Loki component="memberlist TCPTransport" msg="failed to read message type" err=EOF

Hello,

I am trying to deploy three Loki v.2.9.4 instances in monolithic mode on my nomad-cluster, using docker. Each instance is running on a different nomad node. I am facing some issues with the memberlist component, any help is very appreciated.
Once I spin up the Loki instances the log is filled with the following warn message and continues to do so:

level=warn ts=2024-02-09T11:32:27.228361615Z caller=tcp_transport.go:253 component="memberlist TCPTransport" msg="failed to read message type" err=EOF remote=172.17.0.1:40984

level=warn ts=2024-02-09T11:32:29.229249009Z caller=tcp_transport.go:253 component="memberlist TCPTransport" msg="failed to read message type" err=EOF remote=172.17.0.1:49542

level=warn ts=2024-02-09T11:32:31.230123383Z caller=tcp_transport.go:253 component="memberlist TCPTransport" msg="failed to read message type" err=EOF remote=172.17.0.1:49556

level=warn ts=2024-02-09T11:32:33.231003539Z caller=tcp_transport.go:253 component="memberlist TCPTransport" msg="failed to read message type" err=EOF remote=172.17.0.1:49572

level=warn ts=2024-02-09T11:32:35.231360847Z caller=tcp_transport.go:253 component="memberlist TCPTransport" msg="failed to read message type" err=EOF remote=172.17.0.1:49574

level=warn ts=2024-02-09T11:32:37.23184231Z caller=tcp_transport.go:253 component="memberlist TCPTransport" msg="failed to read message type" err=EOF remote=172.17.0.1:49586

Loki is trying to connect to the docker host ip address instead of the address of the container as you can see with 172.17.0.1
The members are active and are discovered through consul and the DNS SRV lookup.

Ring status:

Running configuration

auth_enabled: false

      querier:
        max_concurrent: 16
        
      query_scheduler:
        max_outstanding_requests_per_tenant: 32768

      ingester:
        chunk_idle_period: 5m
        wal:
          dir: /loki/ingester-wal

      storage_config:
        tsdb_shipper:
          active_index_directory: /loki/tsdb-index
          cache_location: /loki/tsdb-cache
          shared_store: s3

      schema_config:
        configs:
          - from: 2024-01-01
            index:
              period: 24h
              prefix: index_
            object_store: s3
            schema: v12
            store: tsdb

      compactor:
        working_directory: /loki/compactor
        retention_enabled: true

      limits_config:
        enforce_metric_name: false
        reject_old_samples: true
        reject_old_samples_max_age: 168h
        retention_period: 4320h
      
      memberlist:
        node_name: loki0
        join_members:
          - _loki._memberlist.service.consul.io

      common:
        ring:
          kvstore:
            store: memberlist
        instance_addr: 10.41.0.226
        storage:
          s3:
            s3forcepathstyle: true
            bucketnames: "loki"
            endpoint: https://URL
            region: eu-de`

I haven’t used nomad before, so I can’t really tell you how to fix it. Quick glance at Nomad it doesn’t seem to have its own networking layer like Kubernetes do, so it may be a bit tricky.

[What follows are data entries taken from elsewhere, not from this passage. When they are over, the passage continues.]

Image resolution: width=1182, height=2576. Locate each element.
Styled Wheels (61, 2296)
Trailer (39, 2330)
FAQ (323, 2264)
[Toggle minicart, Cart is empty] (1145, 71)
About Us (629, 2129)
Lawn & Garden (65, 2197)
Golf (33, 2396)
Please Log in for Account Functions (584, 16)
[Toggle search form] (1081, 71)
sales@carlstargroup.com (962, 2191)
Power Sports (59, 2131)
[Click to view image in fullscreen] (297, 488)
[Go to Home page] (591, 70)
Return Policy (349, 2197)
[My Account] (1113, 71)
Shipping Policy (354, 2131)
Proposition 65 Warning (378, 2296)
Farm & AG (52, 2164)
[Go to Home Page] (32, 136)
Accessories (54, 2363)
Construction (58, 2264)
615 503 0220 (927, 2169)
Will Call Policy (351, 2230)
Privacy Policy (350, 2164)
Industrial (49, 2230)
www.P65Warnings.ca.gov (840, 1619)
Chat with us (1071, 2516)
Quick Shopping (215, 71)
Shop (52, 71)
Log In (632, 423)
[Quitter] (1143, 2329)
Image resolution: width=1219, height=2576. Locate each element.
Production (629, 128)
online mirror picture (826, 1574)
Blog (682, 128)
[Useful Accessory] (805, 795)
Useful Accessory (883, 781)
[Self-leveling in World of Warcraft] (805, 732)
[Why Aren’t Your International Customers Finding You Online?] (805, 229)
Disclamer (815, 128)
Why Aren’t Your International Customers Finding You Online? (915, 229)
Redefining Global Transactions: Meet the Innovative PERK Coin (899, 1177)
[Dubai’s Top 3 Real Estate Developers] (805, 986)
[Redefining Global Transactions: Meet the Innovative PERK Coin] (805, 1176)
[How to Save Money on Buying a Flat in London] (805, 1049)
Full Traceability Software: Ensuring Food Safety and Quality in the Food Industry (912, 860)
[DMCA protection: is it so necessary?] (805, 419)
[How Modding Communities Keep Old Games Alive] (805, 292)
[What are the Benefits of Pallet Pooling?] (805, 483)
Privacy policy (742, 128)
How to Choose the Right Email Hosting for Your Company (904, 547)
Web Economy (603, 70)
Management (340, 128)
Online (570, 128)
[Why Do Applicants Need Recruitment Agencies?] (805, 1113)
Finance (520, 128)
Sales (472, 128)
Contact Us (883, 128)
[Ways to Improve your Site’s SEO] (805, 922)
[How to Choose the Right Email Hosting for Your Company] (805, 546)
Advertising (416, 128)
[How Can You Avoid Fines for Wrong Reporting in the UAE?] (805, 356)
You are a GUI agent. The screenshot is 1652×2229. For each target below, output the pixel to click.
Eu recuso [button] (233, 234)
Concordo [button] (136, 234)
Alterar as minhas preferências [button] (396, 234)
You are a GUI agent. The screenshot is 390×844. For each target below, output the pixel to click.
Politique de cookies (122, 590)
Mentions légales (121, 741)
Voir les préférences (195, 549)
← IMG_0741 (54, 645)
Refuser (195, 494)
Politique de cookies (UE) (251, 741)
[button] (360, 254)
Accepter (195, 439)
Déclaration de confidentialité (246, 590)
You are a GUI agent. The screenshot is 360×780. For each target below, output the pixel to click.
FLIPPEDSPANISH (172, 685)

Essentially, the entry you have in memberlist needs to either be one entry per instance, or something that can be resolved to contain all instances.

For example, looking at your configuration it looks like a SRV record, so you should follow the documentation here and configure service discovery (About Grafana Mimir DNS service discovery | Grafana Mimir documentation), and it should look like this (not tested):

join_members:
  - dnssrv+_loki._memberlist.service.consul.io

Also your screenshot is not available.

It seems like we’ve encountered a layer 8 issue here!
As you may be aware, Nomad utilizes health checks through TCP connections to monitor the status of running services. Something like this:

    network {
      port "memberlist" {
        to = 7946
      }
    }
    service {
      name = "loki"
      port = "memberlist"

      check {
        type     = "tcp"
        interval = "2s"
        timeout  = "2s"
      }
    }

Nomad connects via TCP to the port 7946 and Loki doesn’t know what to do with an empty TCP-request, that’s why I received the EOF messages in the Log.
Thank you for helping!
I didn’t know about the service discovery via dnssrv+ , that’s going to save me some trouble later.

This topic was automatically closed 365 days after the last reply. New replies are no longer allowed.